* **What this task involves**: Render the lines below as a Markdown table with the columns n and Line, starting at the line that contains "Click the user profile avatar icon" and stopping after the line that contains "point(995,20)". Number each line under n, skip blank lines, and leave the pictures out of the answer.

* **Input for this task**:

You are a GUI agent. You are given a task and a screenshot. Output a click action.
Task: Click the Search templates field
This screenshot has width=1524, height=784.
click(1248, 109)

* * *

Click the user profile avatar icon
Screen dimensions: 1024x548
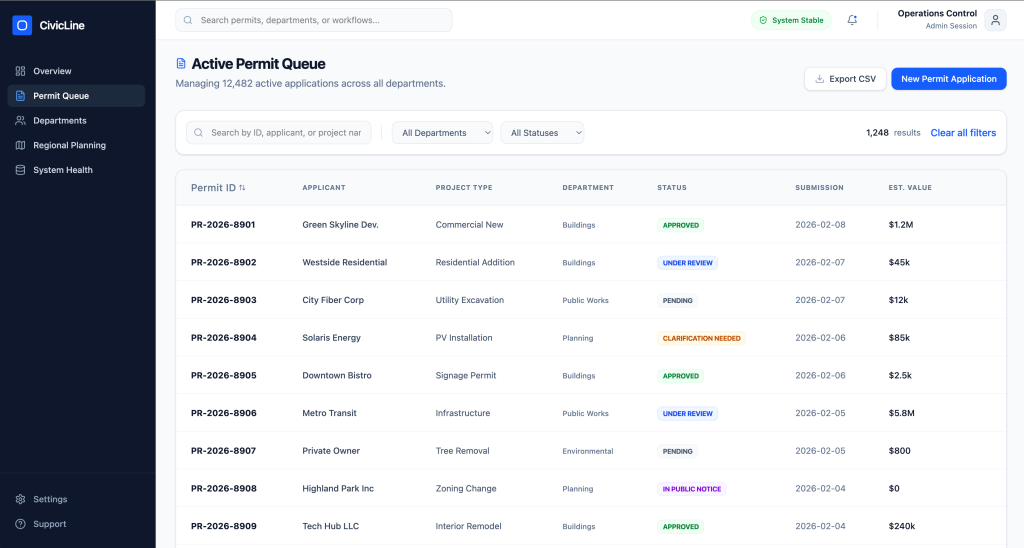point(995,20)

* **Task response**:
| n | Line |
|---|---|
| 1 | Click the user profile avatar icon |
| 2 | Screen dimensions: 1024x548 |
| 3 | point(995,20) |